A New York state trial court ruled that as a public accommodation, Yeshiva was covered under the New York City Human Rights Law and required to provide the Pride Alliance the same access to facilities as dozens of other student groups. The group said that means access to a classroom, bulletin boards and a club fair booth.

Sotomayor’s short order stayed that ruling “pending further order of the undersigned or of the Court.” That might indicate the court did not have adequate time to review the issue. She is the justice who reviews emergency applications from the New York region, although such requests usually are referred to the entire court.

Appellate courts in the state have not yet considered Yeshiva’s appeal, but denied the university’s emergency request to not comply with the lower court decision.

In a filing asking the Supreme Court to step in, the university said that “as a deeply religious Jewish university, Yeshiva cannot comply with that order because doing so would violate its sincere religious beliefs about how to form its undergraduate students in Torah values.”

The school is represented by the Becket Fund for Religious Liberty, which called the lower court ruling an “unprecedented” violation of the university’s First Amendment rights.

The student group said the lower court’s decision was a straightforward interpretation of state law. It said the Supreme Court’s intervention was unwarranted, especially before New York’s own appellate courts have had the chance to weigh in.

“This ruling does not touch the University’s well-established right to express to all students its sincerely held beliefs about Torah values and … orientation,” the group said in its filing at the Supreme Court. At the same time, the filing adds, “it may not deny certain students access to the non-religious resources it offers the entire student community on the basis of … orientation.”

The school does not require its officers or professors to be Jewish and it enrolls 5,000 undergraduate and graduate students of all religious backgrounds, the group said. Its affiliated Cardozo Law School has had an official toeivah students group for years.

(c) 2022, The Washington Post · Robert Barnes 


15 COMMENTS

  1. The court acted Friday in a brief order signed by Justice Sonia Sotomayor that indicated the court would have more to say on the topic at some point.

    When is that point of time? If soon then it is good news because the current makeup of the supreme court will probably side wide. If it is at some hazy future date that is bad news. It means Sotomayer is pushing off until the supreme court is more liberal and less likely to side with YU

    • I really like your speculation.

      It was 1947 when Stalin had all his subordinate nations (The Communist Bloc) vote with the 33-14 majority in favor of the UN’s Partition Plan for Palestine. Some observers praised Stalin’s support. Other seasoned observers speculated that he supported the creation of a Jewish State in the hope that many Jews would move there thereby facilitating the objective of the total annihilation of Jewry, ch’v. He correctly perceived that the Arabs will never accept us and will, in the short term, launch an invasion.

      I believe that Justice Sotomayor’s motivation mirrors Stalin’s motivation vis-a-vis “Palestine.” I am certain that she does not support YU’s position. Instead, I believe she is “playing the long game” so that a more favorably populated future Supreme Court will be positioned to win another one for the liberal left.

————————

▶ Tasks:
a – According to the Yeshiva excerpt, what did the Pride Alliance say the trial court ruling gives it access to?
b – Summarize the Yeshiva excerpt in two sentences.
c – Extend the Yeshiva excerpt past its final sentence.
The listing that comes next is not needed for this work.

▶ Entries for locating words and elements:

————————

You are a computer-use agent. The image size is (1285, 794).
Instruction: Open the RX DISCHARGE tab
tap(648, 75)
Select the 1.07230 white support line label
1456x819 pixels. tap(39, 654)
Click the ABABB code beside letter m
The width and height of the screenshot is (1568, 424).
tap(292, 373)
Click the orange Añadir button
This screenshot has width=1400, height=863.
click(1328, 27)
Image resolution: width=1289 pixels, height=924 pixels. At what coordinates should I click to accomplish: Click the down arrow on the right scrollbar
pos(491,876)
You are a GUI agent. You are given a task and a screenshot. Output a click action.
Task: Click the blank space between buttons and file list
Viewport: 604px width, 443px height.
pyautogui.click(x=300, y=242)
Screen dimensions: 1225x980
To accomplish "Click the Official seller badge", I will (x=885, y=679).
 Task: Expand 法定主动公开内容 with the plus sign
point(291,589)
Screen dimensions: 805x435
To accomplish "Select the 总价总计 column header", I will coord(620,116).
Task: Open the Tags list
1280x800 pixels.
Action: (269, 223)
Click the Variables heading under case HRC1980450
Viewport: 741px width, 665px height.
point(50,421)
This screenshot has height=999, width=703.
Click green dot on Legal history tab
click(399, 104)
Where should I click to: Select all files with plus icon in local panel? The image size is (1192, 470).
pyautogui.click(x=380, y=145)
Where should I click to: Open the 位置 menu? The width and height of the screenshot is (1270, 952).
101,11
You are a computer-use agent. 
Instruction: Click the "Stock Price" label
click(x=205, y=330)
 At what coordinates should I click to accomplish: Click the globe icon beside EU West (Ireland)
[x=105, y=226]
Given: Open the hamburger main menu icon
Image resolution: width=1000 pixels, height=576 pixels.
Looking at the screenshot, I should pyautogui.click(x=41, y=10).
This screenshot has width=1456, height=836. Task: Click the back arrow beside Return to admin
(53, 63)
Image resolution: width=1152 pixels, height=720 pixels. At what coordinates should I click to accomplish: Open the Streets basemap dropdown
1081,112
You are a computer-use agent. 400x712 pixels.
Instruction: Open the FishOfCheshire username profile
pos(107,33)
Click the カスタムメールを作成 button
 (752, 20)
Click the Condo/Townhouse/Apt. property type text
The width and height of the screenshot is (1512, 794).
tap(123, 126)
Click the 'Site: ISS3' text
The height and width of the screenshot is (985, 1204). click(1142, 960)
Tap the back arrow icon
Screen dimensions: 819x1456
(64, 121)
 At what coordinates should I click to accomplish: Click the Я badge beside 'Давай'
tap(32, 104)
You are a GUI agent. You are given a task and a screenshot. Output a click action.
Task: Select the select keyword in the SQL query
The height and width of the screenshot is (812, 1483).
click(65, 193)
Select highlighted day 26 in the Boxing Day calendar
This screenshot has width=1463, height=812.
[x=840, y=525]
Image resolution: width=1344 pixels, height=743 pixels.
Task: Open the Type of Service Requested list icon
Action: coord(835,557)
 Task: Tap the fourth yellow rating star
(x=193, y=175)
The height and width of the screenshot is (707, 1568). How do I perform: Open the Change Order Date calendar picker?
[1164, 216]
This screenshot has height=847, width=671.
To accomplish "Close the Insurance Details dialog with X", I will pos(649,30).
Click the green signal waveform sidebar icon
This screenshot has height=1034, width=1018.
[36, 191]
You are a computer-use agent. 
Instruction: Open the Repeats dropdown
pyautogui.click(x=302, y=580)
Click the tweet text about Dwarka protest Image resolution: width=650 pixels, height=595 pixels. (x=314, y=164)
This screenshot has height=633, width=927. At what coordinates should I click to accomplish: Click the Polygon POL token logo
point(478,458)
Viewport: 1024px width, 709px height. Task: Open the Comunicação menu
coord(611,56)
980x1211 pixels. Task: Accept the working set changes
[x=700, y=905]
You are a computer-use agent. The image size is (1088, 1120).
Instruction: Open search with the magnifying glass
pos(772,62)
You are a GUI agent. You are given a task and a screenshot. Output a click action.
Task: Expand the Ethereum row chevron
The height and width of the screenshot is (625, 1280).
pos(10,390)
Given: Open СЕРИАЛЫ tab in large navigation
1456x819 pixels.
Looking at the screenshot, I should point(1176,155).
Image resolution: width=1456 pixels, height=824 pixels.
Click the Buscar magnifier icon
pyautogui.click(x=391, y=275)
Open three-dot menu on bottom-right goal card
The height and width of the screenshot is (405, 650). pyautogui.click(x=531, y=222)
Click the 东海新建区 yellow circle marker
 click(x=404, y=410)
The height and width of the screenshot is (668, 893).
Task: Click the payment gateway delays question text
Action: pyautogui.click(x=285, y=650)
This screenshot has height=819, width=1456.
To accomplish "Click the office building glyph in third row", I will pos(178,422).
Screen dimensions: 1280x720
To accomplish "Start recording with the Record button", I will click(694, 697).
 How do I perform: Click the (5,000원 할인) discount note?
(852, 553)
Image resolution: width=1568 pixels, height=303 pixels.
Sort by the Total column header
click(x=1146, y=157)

————————

▶ Responses to the exercise:
a – A classroom, bulletin boards and a club fair booth.

b – A New York state trial court ruled that Yeshiva, as a public accommodation, must give the Pride Alliance the same access to facilities as other student groups, and Justice Sotomayor stayed that ruling pending further order. The university says complying would violate its sincere religious beliefs, while the student group calls the decision a straightforward interpretation of state law and says Supreme Court intervention is unwarranted.

c –
  2. YU deserves this as its a problem of their own making that no other yeshiva or truly religious institution would face. This is because a truly religious institution would expel any student, and certainly a group, who publicly proclaim they are proud to violate a severe prohibition of the religion. The problem for YU is that while it speaks of ” its sincere religious beliefs about how to form its undergraduate students in Torah values” they said in a statement, that they have an “inclusive policy’ towards their students and they are welcome there. If it was actually sincere about forming “its undergraduate students in Torah values” it would expel them for being against all that torah values holds dear.

    • if it were possible to do what you say, other universities would have quotas as they used to
      and expel Jewish students they admitted without realizing they’re Jewish……

    • Today YU and tomorrow who is it going to be? Probably a place near and dear to your heart. It definitely could be, it’s very easy. Unfortunately there are so many activists in those alphabet groups, they just want to take down people are establishments for their own agenda, they don’t care.

      This is a very slippery slope and while I have ave my own opinion of this school, It is a very slippery slope. They got themselves into this mess by allowing all their openness, which could lead to them losing the case. I am sure they’re going to have to explain why they allowed everything until now and suddenly it’s an issue because, they have lots of ‘splainin to do..

    • I guess you don’t follow the real news of the weekend. NYS just passed a law requiring all religious institutions, aka yeshivos to teach secular studies as the state deems fit. That is the current wokeness of libtard America. That lbgtq+. That is Heather has 2 Mommies. This is coming to every main stream mosaad now. Unless we daven to Hashem to overturn this gezeira and vote republican straight down the line. Just an aside, have you forgotten all those children that were sadly molested in our mosdos. That was a teaching of toieva.

  3. i am shocked and disappointed. YU has to decide if it is a yeshiva or a university. is cordoza law school part of YU or not? is behavior that is forbidden by the Torah permissible ever? will they allow students who prefer pork over shnitzel the right to have there own kitchen? besides everything else, YU is shaming its past and present rebeiim and musmachim who are being forced to be ashamed of the school that gave them their torah education

    • You seem to know very little about YU.

      YU is an umbrella term for many different schools. Cardoza Law for example while under the auspices of YU does not claim to be anything other than a secular school that accommodates frum students. Many of their students are non-Jews. Werzweiler school of social work (which partners with Sora Schnerier BTW) is the same story. etc. They are little different than some frum guy giving a public course on anything who accommodates and caters to frum requirements but accepts non-Jews and has no religious instruction. Those are graduate schools.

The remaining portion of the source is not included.